*** Opening DATA SUPPLIED ***

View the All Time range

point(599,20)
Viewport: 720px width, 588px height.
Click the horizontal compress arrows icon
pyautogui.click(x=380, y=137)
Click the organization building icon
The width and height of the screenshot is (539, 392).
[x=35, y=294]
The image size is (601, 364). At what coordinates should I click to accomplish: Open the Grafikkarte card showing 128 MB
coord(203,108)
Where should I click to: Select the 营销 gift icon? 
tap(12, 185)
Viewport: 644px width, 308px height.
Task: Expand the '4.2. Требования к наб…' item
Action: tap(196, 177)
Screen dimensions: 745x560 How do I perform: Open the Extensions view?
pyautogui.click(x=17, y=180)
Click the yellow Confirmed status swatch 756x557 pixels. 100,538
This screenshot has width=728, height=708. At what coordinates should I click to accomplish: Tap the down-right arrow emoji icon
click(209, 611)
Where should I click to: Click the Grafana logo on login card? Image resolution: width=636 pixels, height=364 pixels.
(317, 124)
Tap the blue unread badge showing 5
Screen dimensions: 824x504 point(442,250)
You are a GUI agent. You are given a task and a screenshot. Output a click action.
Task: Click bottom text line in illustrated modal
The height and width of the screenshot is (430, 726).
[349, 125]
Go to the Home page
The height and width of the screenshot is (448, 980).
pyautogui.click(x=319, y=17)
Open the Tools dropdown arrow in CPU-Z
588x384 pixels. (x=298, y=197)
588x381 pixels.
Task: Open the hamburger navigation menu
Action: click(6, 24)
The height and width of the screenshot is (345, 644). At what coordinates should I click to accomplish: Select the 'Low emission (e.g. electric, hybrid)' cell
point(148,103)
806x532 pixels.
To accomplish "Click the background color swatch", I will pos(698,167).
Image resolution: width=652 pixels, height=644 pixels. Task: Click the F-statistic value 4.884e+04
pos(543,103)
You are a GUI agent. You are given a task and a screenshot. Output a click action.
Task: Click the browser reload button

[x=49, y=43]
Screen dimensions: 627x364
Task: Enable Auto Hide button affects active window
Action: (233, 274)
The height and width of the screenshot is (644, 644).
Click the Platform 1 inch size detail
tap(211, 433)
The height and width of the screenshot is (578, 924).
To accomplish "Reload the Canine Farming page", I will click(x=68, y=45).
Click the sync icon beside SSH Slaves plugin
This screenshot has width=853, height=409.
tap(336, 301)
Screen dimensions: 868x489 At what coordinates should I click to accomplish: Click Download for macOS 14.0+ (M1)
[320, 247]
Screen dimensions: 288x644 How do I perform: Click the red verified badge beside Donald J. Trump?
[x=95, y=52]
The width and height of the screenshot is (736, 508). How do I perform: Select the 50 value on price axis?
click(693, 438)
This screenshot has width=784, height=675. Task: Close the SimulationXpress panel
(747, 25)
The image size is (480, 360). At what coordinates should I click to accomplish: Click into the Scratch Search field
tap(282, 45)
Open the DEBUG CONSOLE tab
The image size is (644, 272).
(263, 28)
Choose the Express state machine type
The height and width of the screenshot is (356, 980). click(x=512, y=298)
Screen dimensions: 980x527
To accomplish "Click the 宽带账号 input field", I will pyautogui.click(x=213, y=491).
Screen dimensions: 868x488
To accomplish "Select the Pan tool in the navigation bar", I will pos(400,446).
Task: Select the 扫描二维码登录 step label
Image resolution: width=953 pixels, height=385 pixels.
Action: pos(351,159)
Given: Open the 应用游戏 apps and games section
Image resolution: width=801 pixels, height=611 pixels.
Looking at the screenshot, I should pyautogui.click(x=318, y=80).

*** Closing DATA SUPPLIED ***

* _TASK OBJECTIVE_: What is needed here is an exact copy of all the entries.

* _EXERCISE OUTPUT_:
View the All Time range

point(599,20)
Viewport: 720px width, 588px height.
Click the horizontal compress arrows icon
pyautogui.click(x=380, y=137)
Click the organization building icon
The width and height of the screenshot is (539, 392).
[x=35, y=294]
The image size is (601, 364). At what coordinates should I click to accomplish: Open the Grafikkarte card showing 128 MB
coord(203,108)
Where should I click to: Select the 营销 gift icon? 
tap(12, 185)
Viewport: 644px width, 308px height.
Task: Expand the '4.2. Требования к наб…' item
Action: tap(196, 177)
Screen dimensions: 745x560 How do I perform: Open the Extensions view?
pyautogui.click(x=17, y=180)
Click the yellow Confirmed status swatch 756x557 pixels. 100,538
This screenshot has width=728, height=708. At what coordinates should I click to accomplish: Tap the down-right arrow emoji icon
click(209, 611)
Where should I click to: Click the Grafana logo on login card? Image resolution: width=636 pixels, height=364 pixels.
(317, 124)
Tap the blue unread badge showing 5
Screen dimensions: 824x504 point(442,250)
You are a GUI agent. You are given a task and a screenshot. Output a click action.
Task: Click bottom text line in illustrated modal
The height and width of the screenshot is (430, 726).
[349, 125]
Go to the Home page
The height and width of the screenshot is (448, 980).
pyautogui.click(x=319, y=17)
Open the Tools dropdown arrow in CPU-Z
588x384 pixels. (x=298, y=197)
588x381 pixels.
Task: Open the hamburger navigation menu
Action: click(6, 24)
The height and width of the screenshot is (345, 644). At what coordinates should I click to accomplish: Select the 'Low emission (e.g. electric, hybrid)' cell
point(148,103)
806x532 pixels.
To accomplish "Click the background color swatch", I will pos(698,167).
Image resolution: width=652 pixels, height=644 pixels. Task: Click the F-statistic value 4.884e+04
pos(543,103)
You are a GUI agent. You are given a task and a screenshot. Output a click action.
Task: Click the browser reload button

[x=49, y=43]
Screen dimensions: 627x364
Task: Enable Auto Hide button affects active window
Action: (233, 274)
The height and width of the screenshot is (644, 644).
Click the Platform 1 inch size detail
tap(211, 433)
The height and width of the screenshot is (578, 924).
To accomplish "Reload the Canine Farming page", I will click(x=68, y=45).
Click the sync icon beside SSH Slaves plugin
This screenshot has width=853, height=409.
tap(336, 301)
Screen dimensions: 868x489 At what coordinates should I click to accomplish: Click Download for macOS 14.0+ (M1)
[320, 247]
Screen dimensions: 288x644 How do I perform: Click the red verified badge beside Donald J. Trump?
[x=95, y=52]
The width and height of the screenshot is (736, 508). How do I perform: Select the 50 value on price axis?
click(693, 438)
This screenshot has width=784, height=675. Task: Close the SimulationXpress panel
(747, 25)
The image size is (480, 360). At what coordinates should I click to accomplish: Click into the Scratch Search field
tap(282, 45)
Open the DEBUG CONSOLE tab
The image size is (644, 272).
(263, 28)
Choose the Express state machine type
The height and width of the screenshot is (356, 980). click(x=512, y=298)
Screen dimensions: 980x527
To accomplish "Click the 宽带账号 input field", I will pyautogui.click(x=213, y=491).
Screen dimensions: 868x488
To accomplish "Select the Pan tool in the navigation bar", I will pos(400,446).
Task: Select the 扫描二维码登录 step label
Image resolution: width=953 pixels, height=385 pixels.
Action: pos(351,159)
Given: Open the 应用游戏 apps and games section
Image resolution: width=801 pixels, height=611 pixels.
Looking at the screenshot, I should pyautogui.click(x=318, y=80).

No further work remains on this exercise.